| TEXT PASSAGE |
■ ■ ■ ■ ■ ■ ■

The cspa_test_plot() function displays the estimated conditional mean functions $\hat{h}_j(x)$ , their lower envelope, and the confidence bound:

cspa_test_plot(result)

CSMS: Confidence Set for the Most Superior

When there is no a priori benchmark, the CSMS inverts the CSPA test for each candidate and collects those that are not rejected:

csms(losses, X, level = 0.05, trim = 2, method_names = c("AR1", "HAR", "HARQ", "LASSO"))

Predictive Regressions

IVX-Wald Test

Robust test for return predictability with potentially persistent predictors:

n <- 300
x <- cumsum(rnorm(n))
y <- 0.02 * x + rnorm(n)

ivx_wald(y, as.matrix(x), K = 1, M_n = floor(n^(1/3)))

■ ■ ■ ■ ■ ■ ■

| DATASET CONTENT |
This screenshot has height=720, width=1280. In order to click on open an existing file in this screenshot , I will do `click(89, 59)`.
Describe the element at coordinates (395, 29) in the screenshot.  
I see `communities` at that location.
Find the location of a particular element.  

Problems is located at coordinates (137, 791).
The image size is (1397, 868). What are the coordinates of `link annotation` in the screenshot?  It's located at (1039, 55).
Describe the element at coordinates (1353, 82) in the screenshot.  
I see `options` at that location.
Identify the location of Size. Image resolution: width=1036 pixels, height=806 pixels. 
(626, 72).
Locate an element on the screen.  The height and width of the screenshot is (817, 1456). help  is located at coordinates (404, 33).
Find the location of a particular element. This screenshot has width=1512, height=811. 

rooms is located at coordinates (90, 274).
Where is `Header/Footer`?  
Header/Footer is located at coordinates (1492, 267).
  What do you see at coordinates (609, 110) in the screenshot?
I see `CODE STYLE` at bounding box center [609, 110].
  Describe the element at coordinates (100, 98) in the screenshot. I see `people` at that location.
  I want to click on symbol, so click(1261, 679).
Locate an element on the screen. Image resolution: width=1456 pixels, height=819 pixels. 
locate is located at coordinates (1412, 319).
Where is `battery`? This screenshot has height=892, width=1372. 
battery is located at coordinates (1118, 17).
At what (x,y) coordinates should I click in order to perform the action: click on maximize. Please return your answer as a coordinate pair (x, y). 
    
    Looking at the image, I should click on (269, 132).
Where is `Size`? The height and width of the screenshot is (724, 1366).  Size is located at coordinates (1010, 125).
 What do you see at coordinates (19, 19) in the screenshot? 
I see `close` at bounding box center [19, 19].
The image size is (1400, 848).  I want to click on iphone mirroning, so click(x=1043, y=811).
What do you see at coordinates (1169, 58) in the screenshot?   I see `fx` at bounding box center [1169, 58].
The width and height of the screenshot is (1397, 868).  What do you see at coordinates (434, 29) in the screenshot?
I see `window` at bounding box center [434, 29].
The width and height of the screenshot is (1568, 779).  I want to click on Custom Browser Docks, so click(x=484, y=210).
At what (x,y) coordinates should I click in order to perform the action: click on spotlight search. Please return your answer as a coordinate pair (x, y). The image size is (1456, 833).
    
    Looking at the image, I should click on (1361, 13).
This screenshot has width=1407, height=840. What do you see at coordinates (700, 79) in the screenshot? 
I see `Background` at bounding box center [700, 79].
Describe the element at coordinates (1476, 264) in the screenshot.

■ ■ ■ ■ ■ ■ ■

| CHALLENGE |
How would the walkthrough of R functions for CSPA testing and predictive regressions continue after its IVX-Wald example? The material plays no part in what is asked here.

| REPLY |
#> 
#> ╭────────────────────────────────────────────────────╮
#> │      IVX-Wald Test for Predictive Regressions      │
#> │  (Kostakis, Magdalinos, and Stamatogiannis, 2015)  │
#> ├────────────────────────────────────────────────────┤
#> │ H0: No predictability (all coefficients = 0)       │
#> │ H1: At least one predictor is significant          │
#> ├┄┄┄┄┄┄┄┄┄┄┄┄┄┄┄┄┄┄┄┄┄┄┄┄┄┄┄┄┄┄┄┄┄┄┄┄┄┄┄┄┄┄┄┄┄┄┄┄┄┄┄┄┤
#> │ Test Results:                                      │
#> │  IVX-Wald statistic: 13.4596                       │
#> │  P-value: 0.0002                                   │
#> ├┄┄┄┄┄┄┄┄┄┄┄┄┄┄┄┄┄┄┄┄┄┄┄┄┄┄┄┄┄┄┄┄┄┄┄┄┄┄┄┄┄┄┄┄┄┄┄┄┄┄┄┄┤
#> │ Details:                                           │
#> │  Observations (T): 300                             │
#> │  Predictors (r): 1                                 │
#> │  Forecast horizon (K): 1                           │
#> │  Reference distribution: Chi-sq(1)                 │
#> ├┄┄┄┄┄┄┄┄┄┄┄┄┄┄┄┄┄┄┄┄┄┄┄┄┄┄┄┄┄┄┄┄┄┄┄┄┄┄┄┄┄┄┄┄┄┄┄┄┄┄┄┄┤
#> │ IVX Coefficients:                                  │
#> │    beta_1: 0.0249                                  │
#> ╰────────────────────────────────────────────────────╯

Elliott-Muller Test

Tests the null hypothesis of constant regression coefficients against the alternative of general time variation:

X <- matrix(rnorm(n * 2), n, 2)
y2 <- X %*% c(0.5, -0.3) + rnorm(n)

qll_hat(y2, X, L = floor(n ^ (1 / 3)))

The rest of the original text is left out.